One of the most popular tools used in Windows on order to open various wireless access points is NetStumbler. Overall, it’s free of charge and can be used by just about any version of Windows. The company that developed it also offers a trimmed version of NetStumbler called MiniStumbler. The main uses of NetStumbler is any task that involves wardriving, network configurations and verifications, locating other poor networks and even detecting just about any unauthorized access points.
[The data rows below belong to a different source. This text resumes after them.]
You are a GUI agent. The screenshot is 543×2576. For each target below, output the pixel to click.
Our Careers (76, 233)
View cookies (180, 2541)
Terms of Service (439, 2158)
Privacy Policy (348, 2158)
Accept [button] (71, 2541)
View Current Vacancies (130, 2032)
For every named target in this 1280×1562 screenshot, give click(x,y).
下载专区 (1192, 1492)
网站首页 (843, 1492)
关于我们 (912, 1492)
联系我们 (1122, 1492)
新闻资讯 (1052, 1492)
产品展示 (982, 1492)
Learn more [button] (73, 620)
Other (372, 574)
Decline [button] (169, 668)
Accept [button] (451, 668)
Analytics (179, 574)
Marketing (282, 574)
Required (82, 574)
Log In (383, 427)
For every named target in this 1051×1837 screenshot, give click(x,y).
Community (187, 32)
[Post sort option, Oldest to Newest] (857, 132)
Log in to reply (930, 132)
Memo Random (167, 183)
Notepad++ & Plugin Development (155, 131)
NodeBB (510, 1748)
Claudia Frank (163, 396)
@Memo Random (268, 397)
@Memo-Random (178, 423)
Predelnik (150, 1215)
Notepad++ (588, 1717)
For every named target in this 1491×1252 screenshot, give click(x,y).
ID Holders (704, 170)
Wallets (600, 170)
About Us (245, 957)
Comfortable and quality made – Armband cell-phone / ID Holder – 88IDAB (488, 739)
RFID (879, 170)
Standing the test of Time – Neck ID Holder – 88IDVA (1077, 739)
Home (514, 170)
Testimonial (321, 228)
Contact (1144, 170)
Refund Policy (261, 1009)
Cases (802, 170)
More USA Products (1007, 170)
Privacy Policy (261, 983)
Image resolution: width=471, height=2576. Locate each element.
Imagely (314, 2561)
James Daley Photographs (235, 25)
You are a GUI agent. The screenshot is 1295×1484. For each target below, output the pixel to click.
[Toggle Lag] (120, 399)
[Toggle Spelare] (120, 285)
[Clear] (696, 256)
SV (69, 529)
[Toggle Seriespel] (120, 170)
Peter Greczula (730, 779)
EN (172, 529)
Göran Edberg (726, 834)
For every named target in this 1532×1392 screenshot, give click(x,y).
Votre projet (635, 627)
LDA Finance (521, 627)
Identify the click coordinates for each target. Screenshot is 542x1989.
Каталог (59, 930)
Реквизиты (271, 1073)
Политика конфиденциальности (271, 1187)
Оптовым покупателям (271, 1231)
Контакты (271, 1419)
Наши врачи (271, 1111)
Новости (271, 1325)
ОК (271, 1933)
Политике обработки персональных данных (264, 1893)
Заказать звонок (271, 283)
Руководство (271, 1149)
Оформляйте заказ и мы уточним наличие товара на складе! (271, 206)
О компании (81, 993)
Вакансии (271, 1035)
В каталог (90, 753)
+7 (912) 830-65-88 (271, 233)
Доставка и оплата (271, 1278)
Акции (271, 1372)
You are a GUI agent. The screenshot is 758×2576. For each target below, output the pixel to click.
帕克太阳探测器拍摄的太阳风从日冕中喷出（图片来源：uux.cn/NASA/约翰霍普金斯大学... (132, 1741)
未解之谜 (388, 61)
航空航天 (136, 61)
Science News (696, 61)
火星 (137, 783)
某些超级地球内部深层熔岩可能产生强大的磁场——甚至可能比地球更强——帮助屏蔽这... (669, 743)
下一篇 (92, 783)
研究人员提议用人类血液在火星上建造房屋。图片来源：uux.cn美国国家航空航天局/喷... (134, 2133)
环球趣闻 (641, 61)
Sure it may seem as the best option for you in your opinion, but keep in mind that it has a major disadvantage. NetStumbler can be easily detected by almost any system that specializes in the detection of intruding or hacking software; this is because NetStumbler actively probes the network for useful information. The final disadvantage would be that the system has difficulty in working with the latest versions of Windows OS.


Basically, the tool CoWPatty is an automated dictionary developed for attacking WPA-PSK. It mainly runs on Linux OS, so it you’re having trouble with using Linux then we don’t really recommend this app. CoWPatty has a command line interface which will run on a wordlist, this list will contain the password used in the attack.


Sure, this tool is quite easy to use but it’s a little slow; the reason for this the hash uses SHA1 along with the seed of SSID. This basically means that for all the various SSIM, it only uses a single password. Users can’t simply use the rainbow table against every access point.